During that lunch, Roeder said he asked Newman about whether it was justified to use violence to stop abortion, using Tiller as an example. He claimed Newman said if Tiller were murdered, “it wouldn’t upset me.”
It took a jury 37 minutes to convict Scott Roeder of murder. He received the maximum allowed under state law: life in prison with no possibility of parole for 50 years.
In an interview with Associated Press reporter Roxana Hegeman, Newman blamed Tiller’s death on Sedgwick County district attorney Nola Foulston, whom Operation Rescue had long accused of “protecting” Tiller. To Newman, if Foulston had “done her job” and prosecuted Tiller during an earlier case, he would still be alive because Roeder would not have felt obligated to take the law into his own hands.
Newman made these statements not from the mobile home were we had met, but from Operation Rescue’s new headquarters, a former abortion clinic that had closed after the clinic was late on its rent and forced the property into escrow. When women who don’t know about the clinic’s closure arrive seeking an abortion, he greets them with a lecture and a tour.
After a period of weak donations following Tiller’s murder, their finances recovered and they found a new target: a doctor in Nebraska who frequently traveled to work at Tiller’s clinic.
On April 3, 2013, the former director of a political action committee founded by Tiller re-opened Women’s Health Care Services under the name South Wind Women’s Center. They no longer offer abortions after 22 weeks and it is now the only abortion clinic remaining in Wichita. Scott Roeder, in an interview posted on YouTube with a supporter who openly advocates for violence, immediately began speculating how long it would be before someone targeted the new staff.

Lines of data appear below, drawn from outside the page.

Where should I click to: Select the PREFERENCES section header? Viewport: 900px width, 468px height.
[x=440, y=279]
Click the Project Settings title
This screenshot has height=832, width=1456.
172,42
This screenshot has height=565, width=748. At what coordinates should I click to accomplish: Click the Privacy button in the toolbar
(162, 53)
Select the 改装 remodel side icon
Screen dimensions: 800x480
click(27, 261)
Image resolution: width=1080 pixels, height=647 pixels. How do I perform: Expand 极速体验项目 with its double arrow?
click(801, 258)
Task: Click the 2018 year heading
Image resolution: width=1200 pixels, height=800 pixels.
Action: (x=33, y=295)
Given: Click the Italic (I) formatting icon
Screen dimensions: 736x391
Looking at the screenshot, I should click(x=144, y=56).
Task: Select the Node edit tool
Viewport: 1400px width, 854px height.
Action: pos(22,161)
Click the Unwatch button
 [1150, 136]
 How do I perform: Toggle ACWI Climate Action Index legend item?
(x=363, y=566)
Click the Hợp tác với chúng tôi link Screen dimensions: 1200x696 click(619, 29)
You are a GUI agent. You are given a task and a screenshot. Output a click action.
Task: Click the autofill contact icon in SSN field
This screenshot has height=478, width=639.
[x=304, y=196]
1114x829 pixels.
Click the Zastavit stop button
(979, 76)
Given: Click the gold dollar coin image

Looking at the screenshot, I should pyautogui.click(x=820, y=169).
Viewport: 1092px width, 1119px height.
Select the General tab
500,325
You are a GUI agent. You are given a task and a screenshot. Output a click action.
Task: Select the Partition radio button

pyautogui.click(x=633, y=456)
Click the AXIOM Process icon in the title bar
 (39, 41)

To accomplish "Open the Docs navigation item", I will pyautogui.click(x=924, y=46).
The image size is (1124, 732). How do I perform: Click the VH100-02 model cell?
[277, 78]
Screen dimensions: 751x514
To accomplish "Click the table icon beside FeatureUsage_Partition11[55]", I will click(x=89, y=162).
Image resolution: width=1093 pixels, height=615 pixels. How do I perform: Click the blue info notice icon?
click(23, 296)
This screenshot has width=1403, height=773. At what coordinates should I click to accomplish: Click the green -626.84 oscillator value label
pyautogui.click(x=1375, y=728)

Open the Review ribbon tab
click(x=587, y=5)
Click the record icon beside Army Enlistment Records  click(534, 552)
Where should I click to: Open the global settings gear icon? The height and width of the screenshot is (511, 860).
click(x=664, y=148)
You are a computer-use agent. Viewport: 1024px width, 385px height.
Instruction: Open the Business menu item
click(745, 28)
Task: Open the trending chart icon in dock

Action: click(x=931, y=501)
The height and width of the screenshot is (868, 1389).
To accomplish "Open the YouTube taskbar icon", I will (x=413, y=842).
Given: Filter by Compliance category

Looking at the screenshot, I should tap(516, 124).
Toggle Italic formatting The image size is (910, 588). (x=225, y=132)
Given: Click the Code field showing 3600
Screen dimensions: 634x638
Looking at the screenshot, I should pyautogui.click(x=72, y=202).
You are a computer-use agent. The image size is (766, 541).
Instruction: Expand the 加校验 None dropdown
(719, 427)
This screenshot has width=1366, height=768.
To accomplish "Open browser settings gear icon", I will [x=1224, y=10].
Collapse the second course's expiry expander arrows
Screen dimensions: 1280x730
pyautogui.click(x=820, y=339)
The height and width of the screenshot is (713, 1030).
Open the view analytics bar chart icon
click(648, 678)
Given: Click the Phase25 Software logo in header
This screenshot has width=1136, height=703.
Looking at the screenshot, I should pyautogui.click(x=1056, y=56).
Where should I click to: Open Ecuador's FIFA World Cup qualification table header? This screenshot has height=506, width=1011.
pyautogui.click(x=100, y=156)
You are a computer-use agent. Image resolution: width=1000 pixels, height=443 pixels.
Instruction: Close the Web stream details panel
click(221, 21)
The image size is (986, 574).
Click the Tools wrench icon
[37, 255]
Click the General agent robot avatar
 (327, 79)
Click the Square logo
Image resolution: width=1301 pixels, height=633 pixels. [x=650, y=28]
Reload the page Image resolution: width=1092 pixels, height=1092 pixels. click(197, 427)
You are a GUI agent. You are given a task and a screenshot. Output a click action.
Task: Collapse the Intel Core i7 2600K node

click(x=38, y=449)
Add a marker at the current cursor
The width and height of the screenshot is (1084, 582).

Looking back over the past 10 years since I met Troy Newman, I see how Newman and those who think like him force a strange dichotomy. On one side, the existential zygote, embryo, and fetus. On the other, the health and well-being of everyone else, including the pro-life community. To confuse the process of becoming human with what it means to be human diminishes life down to a series of basic biological events. Ironically, this elevation of biology has public health consequences.
Case in point: Buried beneath the false allegations and political intrigue of the Planned Parenthood videos was the news that Operation Rescue’s tactics had again inspired the threat of violence in the form of death threats received by those who work at companies procuring fetal tissue. Wishing to avoid threats and negative publicity, some of the companies have found it easier to stop providing the tissues at all. That means researchers who use the tissue, who have received similar threats, now find it harder to push forward with research into some of the most common and cruelest diseases, including diabetes, Alzheimer’s, and heart disease.
Ideology posing as science, it turns out, is bad for our health.